WHAT YOU WILL DO: The line containing "Task: Click the PowerEdge" marks the end: restate word for word every line from the first line of the entries below through that one.

Data extracted from a collection:
----

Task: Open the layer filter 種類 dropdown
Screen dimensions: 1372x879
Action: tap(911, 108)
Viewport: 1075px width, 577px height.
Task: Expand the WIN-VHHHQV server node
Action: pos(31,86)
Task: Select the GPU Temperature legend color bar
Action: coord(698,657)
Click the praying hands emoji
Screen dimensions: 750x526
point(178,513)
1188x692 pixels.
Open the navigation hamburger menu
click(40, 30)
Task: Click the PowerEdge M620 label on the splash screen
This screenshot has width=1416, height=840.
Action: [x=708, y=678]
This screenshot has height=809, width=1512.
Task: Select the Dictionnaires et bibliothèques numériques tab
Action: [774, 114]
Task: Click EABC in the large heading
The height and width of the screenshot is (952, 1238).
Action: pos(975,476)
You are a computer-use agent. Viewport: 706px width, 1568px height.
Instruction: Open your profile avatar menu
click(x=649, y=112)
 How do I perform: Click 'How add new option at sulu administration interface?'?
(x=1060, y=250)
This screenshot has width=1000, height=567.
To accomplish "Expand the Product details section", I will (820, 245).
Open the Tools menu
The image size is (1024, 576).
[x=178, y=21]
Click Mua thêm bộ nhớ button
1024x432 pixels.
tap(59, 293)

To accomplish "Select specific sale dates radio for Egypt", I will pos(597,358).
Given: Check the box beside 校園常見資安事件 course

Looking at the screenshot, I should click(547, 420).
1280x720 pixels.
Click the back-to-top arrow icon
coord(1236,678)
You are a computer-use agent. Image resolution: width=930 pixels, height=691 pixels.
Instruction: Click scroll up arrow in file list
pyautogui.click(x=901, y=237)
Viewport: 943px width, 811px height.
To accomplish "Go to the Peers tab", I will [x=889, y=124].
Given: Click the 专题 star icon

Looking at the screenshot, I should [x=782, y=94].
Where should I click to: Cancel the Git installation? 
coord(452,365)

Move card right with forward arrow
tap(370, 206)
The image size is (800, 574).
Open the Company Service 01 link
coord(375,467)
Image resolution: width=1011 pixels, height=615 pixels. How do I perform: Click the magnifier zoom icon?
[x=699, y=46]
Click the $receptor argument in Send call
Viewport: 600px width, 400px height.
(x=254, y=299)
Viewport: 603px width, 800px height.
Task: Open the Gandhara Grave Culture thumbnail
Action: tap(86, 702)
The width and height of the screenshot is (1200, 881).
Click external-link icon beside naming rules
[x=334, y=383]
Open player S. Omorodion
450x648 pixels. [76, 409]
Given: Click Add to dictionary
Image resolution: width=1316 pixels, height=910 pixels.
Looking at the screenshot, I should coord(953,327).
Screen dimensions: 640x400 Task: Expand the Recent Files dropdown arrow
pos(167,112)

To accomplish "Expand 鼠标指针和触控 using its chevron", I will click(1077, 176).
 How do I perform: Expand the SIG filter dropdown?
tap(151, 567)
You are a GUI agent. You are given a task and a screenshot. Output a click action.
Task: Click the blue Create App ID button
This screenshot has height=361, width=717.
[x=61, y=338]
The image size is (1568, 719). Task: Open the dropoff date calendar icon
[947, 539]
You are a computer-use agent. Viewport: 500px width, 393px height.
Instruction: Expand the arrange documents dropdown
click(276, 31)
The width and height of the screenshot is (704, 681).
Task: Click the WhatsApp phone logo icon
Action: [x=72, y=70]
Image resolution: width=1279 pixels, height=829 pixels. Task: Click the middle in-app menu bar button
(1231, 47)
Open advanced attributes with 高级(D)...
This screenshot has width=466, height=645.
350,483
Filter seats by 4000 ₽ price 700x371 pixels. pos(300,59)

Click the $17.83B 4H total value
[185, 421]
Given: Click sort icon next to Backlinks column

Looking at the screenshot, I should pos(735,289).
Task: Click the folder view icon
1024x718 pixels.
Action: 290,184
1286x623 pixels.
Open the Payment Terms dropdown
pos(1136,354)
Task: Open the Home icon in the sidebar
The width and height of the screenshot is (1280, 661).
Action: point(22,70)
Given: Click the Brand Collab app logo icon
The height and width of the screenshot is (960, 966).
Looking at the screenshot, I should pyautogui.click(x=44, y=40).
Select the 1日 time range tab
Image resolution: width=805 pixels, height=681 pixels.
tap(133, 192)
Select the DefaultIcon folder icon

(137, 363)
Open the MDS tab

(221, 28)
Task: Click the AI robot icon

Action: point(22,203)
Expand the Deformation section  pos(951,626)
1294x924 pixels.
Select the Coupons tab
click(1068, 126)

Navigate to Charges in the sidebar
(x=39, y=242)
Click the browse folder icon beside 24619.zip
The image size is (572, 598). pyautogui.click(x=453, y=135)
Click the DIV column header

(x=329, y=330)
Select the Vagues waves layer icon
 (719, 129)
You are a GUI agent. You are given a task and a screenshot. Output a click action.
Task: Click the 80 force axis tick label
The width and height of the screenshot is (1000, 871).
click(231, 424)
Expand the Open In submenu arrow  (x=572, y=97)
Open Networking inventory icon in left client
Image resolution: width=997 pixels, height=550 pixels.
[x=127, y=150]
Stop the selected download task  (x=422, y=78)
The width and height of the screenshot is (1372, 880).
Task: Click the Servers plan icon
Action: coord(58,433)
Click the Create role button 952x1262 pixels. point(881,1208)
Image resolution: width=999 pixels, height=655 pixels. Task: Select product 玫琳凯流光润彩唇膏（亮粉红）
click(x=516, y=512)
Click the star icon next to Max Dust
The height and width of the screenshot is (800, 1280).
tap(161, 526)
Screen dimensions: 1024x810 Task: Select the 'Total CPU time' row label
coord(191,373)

----

EXERCISE SOLUTION:
Task: Open the layer filter 種類 dropdown
Screen dimensions: 1372x879
Action: tap(911, 108)
Viewport: 1075px width, 577px height.
Task: Expand the WIN-VHHHQV server node
Action: pos(31,86)
Task: Select the GPU Temperature legend color bar
Action: coord(698,657)
Click the praying hands emoji
Screen dimensions: 750x526
point(178,513)
1188x692 pixels.
Open the navigation hamburger menu
click(40, 30)
Task: Click the PowerEdge M620 label on the splash screen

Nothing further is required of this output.